AIM OF THE TASK — Find each line of the data below that contains the string "Save", and copy those lines in full.

━━━━━━━━━━━━━━━━━━━━━━━━━━━━━━

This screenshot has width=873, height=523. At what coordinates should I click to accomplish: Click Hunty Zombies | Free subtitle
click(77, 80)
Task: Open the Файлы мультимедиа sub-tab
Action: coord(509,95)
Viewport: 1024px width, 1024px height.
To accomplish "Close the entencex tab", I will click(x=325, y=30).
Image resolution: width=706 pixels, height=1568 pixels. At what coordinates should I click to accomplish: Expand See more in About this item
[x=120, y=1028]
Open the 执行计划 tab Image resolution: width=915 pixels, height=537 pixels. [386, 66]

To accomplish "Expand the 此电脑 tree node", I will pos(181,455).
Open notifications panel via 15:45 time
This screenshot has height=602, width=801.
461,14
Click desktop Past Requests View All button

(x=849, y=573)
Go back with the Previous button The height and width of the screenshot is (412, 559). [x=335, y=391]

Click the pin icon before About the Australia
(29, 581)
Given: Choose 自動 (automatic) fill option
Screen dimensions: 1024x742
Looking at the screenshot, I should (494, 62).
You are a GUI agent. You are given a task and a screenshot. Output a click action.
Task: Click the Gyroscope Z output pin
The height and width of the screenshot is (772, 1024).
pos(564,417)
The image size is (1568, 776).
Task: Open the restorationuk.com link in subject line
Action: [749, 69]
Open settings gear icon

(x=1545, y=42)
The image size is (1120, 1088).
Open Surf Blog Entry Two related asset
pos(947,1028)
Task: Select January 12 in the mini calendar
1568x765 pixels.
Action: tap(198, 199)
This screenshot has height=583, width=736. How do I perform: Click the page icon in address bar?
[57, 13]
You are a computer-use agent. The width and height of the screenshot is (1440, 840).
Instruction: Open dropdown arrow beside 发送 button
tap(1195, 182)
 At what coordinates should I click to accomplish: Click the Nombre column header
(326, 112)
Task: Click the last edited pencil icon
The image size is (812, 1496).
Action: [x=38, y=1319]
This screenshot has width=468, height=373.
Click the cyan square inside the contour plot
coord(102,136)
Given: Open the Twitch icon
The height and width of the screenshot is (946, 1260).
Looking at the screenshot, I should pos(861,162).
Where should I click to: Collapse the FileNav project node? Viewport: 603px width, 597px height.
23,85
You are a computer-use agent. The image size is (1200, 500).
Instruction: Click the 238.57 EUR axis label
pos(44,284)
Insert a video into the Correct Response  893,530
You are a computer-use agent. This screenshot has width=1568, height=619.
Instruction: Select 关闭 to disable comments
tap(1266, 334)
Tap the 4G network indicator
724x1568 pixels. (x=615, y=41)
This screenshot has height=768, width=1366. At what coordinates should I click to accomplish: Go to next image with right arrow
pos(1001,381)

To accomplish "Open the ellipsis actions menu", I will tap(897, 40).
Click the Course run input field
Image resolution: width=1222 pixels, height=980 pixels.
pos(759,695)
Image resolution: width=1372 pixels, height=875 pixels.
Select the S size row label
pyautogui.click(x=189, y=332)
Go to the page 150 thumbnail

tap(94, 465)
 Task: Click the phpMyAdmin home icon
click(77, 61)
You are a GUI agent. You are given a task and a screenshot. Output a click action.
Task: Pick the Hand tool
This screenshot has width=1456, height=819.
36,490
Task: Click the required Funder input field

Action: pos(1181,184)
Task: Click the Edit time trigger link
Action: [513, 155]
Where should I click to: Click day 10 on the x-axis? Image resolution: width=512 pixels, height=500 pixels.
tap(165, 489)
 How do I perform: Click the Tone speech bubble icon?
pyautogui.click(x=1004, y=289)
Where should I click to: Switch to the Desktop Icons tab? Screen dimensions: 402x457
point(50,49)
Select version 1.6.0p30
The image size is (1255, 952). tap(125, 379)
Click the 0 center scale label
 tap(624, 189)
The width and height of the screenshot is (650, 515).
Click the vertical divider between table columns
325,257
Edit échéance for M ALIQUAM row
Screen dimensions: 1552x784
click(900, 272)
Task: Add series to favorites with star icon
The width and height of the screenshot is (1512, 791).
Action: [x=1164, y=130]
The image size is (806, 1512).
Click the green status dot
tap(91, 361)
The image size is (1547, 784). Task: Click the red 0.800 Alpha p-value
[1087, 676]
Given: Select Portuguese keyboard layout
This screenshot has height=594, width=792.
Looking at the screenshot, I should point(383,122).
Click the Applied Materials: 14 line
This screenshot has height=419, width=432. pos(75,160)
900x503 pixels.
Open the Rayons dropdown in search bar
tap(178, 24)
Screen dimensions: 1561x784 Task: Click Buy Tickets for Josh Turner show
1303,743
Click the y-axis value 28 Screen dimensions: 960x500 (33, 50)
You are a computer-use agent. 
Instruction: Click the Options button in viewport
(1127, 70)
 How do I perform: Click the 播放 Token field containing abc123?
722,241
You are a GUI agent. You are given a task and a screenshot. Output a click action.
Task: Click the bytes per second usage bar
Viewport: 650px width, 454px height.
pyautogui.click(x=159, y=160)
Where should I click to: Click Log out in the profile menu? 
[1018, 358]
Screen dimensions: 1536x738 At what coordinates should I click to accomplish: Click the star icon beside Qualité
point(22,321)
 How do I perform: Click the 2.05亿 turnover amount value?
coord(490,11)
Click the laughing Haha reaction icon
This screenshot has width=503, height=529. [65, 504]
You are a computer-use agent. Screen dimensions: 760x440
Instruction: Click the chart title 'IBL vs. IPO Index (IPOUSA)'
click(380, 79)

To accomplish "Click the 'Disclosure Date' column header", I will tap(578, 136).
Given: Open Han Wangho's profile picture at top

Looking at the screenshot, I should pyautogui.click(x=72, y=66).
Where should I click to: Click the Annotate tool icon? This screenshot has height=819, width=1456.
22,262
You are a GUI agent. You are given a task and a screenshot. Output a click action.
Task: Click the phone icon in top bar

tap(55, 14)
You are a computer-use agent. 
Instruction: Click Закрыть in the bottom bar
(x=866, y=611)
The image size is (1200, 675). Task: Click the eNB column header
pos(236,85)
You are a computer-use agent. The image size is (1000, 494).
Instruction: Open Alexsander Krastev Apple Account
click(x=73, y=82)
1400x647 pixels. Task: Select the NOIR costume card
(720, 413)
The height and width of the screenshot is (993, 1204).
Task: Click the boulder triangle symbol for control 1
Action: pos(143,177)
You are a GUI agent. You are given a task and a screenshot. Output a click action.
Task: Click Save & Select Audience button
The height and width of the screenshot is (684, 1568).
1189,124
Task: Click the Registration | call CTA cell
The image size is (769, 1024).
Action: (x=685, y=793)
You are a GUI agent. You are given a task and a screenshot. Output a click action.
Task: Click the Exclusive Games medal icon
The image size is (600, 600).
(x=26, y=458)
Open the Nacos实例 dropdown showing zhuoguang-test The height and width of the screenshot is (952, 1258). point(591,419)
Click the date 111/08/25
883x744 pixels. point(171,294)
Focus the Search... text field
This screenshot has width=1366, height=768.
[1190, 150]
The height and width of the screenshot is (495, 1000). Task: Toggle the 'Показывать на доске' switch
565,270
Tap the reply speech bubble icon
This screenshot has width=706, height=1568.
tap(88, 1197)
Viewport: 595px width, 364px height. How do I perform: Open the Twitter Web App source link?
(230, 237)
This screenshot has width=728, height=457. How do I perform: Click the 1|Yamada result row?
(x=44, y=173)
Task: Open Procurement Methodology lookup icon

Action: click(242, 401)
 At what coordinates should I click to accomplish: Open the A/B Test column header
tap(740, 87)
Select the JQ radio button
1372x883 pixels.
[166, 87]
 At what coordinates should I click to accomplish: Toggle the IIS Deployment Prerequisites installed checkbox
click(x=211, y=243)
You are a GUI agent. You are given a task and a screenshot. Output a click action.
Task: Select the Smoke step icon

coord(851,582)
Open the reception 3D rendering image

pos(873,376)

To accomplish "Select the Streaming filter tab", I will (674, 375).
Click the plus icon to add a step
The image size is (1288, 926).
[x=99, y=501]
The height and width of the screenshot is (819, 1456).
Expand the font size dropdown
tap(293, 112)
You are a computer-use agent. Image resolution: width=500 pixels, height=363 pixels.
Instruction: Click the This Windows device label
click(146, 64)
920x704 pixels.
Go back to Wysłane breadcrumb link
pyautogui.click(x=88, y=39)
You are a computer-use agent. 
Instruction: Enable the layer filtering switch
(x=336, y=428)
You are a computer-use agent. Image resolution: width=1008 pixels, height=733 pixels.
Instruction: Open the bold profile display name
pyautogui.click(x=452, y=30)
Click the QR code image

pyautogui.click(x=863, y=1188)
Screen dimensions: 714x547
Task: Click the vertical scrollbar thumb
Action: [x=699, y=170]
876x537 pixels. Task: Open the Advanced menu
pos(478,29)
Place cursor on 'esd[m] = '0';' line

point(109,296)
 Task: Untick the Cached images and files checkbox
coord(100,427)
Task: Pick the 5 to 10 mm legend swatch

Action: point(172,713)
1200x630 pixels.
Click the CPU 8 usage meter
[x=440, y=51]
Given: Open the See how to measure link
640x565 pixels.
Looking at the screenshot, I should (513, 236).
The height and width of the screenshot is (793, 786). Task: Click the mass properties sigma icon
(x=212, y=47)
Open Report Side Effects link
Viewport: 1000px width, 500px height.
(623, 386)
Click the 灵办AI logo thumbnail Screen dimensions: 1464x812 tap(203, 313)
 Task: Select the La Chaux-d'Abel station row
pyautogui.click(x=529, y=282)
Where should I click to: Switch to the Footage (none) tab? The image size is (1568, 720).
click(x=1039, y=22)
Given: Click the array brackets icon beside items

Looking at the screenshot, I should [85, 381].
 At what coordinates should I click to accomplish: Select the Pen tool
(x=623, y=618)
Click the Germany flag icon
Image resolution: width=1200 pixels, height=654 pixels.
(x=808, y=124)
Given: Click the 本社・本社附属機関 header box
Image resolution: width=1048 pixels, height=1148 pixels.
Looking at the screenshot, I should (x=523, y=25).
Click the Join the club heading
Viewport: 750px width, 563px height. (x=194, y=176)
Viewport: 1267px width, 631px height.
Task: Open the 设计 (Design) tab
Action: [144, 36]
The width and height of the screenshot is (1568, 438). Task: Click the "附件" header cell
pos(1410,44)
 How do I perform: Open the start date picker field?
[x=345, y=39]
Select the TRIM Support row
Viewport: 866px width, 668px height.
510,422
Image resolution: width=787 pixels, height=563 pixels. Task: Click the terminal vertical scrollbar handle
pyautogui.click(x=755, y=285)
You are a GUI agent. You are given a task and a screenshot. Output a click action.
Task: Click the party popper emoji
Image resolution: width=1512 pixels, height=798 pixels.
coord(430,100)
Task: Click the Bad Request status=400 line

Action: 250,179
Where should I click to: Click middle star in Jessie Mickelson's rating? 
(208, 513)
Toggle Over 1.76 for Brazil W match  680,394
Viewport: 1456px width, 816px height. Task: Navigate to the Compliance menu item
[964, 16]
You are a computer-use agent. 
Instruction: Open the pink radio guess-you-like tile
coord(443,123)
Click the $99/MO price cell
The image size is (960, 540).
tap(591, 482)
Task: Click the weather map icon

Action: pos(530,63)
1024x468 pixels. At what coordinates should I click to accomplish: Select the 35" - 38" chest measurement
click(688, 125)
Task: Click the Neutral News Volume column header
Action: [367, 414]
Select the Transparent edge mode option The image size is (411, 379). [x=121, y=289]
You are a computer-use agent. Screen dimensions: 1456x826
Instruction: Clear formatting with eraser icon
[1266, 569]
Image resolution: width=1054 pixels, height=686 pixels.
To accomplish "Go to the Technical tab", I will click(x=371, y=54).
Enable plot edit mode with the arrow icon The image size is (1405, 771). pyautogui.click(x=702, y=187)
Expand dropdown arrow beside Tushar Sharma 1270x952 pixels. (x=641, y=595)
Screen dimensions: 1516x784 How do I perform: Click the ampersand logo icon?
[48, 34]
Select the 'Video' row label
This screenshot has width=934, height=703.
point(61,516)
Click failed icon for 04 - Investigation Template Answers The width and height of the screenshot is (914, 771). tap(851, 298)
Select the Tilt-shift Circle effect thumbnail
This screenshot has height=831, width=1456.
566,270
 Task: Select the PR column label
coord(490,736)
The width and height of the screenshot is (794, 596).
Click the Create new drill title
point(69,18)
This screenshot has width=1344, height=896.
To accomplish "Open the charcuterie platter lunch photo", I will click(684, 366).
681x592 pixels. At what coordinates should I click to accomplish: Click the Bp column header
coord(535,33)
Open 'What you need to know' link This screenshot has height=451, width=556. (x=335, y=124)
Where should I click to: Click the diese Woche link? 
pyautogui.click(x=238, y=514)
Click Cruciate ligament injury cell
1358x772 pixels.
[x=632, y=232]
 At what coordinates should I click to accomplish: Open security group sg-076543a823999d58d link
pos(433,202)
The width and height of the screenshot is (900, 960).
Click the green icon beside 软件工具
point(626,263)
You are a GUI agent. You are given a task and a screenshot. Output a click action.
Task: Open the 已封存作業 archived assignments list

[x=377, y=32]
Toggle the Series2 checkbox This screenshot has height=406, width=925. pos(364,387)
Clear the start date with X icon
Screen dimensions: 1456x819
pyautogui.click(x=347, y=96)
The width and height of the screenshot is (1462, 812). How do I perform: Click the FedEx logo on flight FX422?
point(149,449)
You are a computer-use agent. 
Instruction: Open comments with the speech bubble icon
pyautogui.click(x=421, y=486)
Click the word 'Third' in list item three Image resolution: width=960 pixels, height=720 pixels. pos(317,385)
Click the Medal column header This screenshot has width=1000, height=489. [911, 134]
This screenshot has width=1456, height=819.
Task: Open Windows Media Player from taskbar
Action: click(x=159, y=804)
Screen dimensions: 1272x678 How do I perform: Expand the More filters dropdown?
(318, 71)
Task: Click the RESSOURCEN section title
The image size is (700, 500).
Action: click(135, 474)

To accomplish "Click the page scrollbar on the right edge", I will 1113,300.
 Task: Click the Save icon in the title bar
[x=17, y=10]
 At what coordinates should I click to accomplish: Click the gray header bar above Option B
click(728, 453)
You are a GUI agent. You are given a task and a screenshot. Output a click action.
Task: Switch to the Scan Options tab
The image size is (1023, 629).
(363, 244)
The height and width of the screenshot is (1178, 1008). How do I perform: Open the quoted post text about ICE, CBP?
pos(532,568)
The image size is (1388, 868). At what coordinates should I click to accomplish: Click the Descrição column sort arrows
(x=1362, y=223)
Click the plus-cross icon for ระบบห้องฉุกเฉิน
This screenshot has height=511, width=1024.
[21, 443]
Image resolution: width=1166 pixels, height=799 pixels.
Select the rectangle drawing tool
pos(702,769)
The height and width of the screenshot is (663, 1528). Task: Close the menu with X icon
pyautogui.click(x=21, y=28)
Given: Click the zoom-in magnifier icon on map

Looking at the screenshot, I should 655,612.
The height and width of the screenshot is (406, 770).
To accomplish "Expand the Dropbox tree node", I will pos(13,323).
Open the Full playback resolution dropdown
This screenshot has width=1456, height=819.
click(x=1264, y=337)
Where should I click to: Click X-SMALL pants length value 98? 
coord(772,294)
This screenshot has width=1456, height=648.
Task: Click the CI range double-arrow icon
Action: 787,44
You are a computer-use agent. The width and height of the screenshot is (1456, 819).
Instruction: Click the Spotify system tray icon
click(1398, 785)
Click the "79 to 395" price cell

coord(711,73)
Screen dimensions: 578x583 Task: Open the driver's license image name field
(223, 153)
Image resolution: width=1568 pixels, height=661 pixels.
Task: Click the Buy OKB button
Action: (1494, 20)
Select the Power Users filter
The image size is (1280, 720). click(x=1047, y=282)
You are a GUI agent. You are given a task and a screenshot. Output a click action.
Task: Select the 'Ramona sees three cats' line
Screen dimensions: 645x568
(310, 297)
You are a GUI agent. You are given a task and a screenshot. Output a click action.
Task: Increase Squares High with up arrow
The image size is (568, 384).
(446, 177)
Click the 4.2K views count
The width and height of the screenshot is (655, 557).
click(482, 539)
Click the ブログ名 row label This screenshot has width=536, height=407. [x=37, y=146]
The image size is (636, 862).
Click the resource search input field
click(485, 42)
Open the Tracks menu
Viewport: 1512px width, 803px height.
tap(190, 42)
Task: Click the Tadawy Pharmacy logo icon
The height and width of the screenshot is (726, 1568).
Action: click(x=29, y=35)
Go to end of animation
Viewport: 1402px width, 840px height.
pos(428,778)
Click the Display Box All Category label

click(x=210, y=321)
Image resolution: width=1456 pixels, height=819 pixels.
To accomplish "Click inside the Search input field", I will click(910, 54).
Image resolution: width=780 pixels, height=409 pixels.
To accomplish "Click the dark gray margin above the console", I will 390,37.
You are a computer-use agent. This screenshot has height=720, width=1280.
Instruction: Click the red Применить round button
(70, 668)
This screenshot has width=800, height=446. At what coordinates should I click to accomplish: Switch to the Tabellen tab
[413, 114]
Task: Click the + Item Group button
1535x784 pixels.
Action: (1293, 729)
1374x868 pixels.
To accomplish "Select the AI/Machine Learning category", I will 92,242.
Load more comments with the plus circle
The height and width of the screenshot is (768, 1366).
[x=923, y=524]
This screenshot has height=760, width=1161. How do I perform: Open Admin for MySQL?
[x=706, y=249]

━━━━━━━━━━━━━━━━━━━━━━━━━━━━━━

THE REPLY —
Task: Click Save & Select Audience button
 Task: Click the Save icon in the title bar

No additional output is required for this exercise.